Out on the grassy lawn, the teachers said they were ready to fight. Whatever the feds say, standardized tests are the wrong way to evaluate teachers, they maintain. Bad scores may not be their fault. “There are so many variables with children,” said South Kitsap teacher Ann Giantvalley. “We cannot control whether a kid is in school to learn. We have some kids with 30 percent absences and we can’t guarantee whether those children have got a good night’s sleep. We can’t guarantee that they have been in our classroom all year. If we could guarantee that students are in school 95 percent of the time and have 95 percent of their schoolwork done, 95 percent of their homework done, have healthy meals, have the spiritual counseling they need as well as parental counseling – please, let’s consider test scores.”

Said Jeff Morgan, a social-studies teacher from Ingraham High School in Seattle, “I should not be held responsible for tests that are not statistically reliable.”

Teachers maintain that the usage of standardized tests ought to be bargained at the local level when contracts are reached between school districts and unions.
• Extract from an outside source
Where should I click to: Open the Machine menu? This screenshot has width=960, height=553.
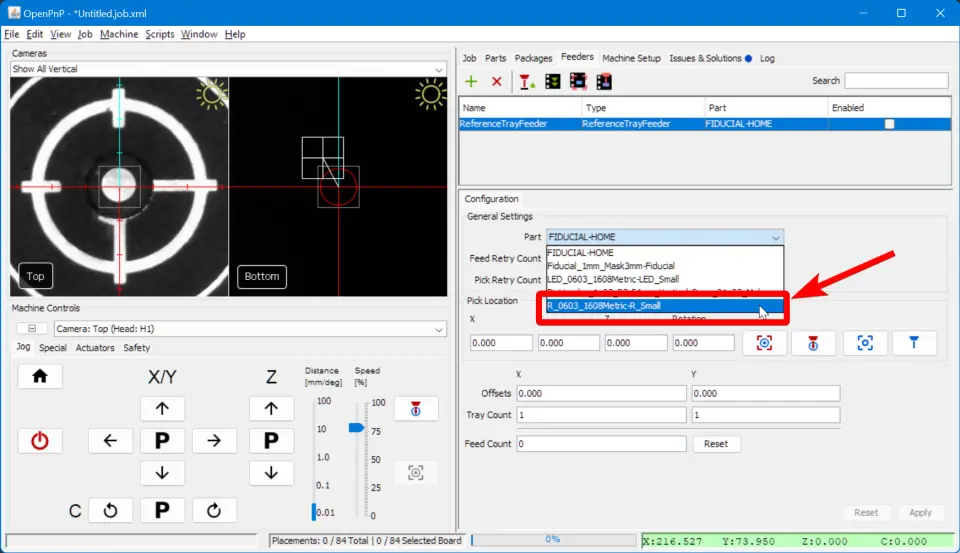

But the call for local control can be read another way: If they fight district-by-district, they have a better chance of winning. All would depend on how willing each individual school district is willing to carry on the fight. In this state there are 295 potential battlegrounds. Teachers just don’t get it, says state Rep. Cathy Dahlquist, R-Enumclaw, the House Republican education lead. The feds have made it clear their position is no longer acceptable. And if the federal money is yanked, their jobs are on the line. “Once that money is lost, it will actually take teacher jobs away,” she said.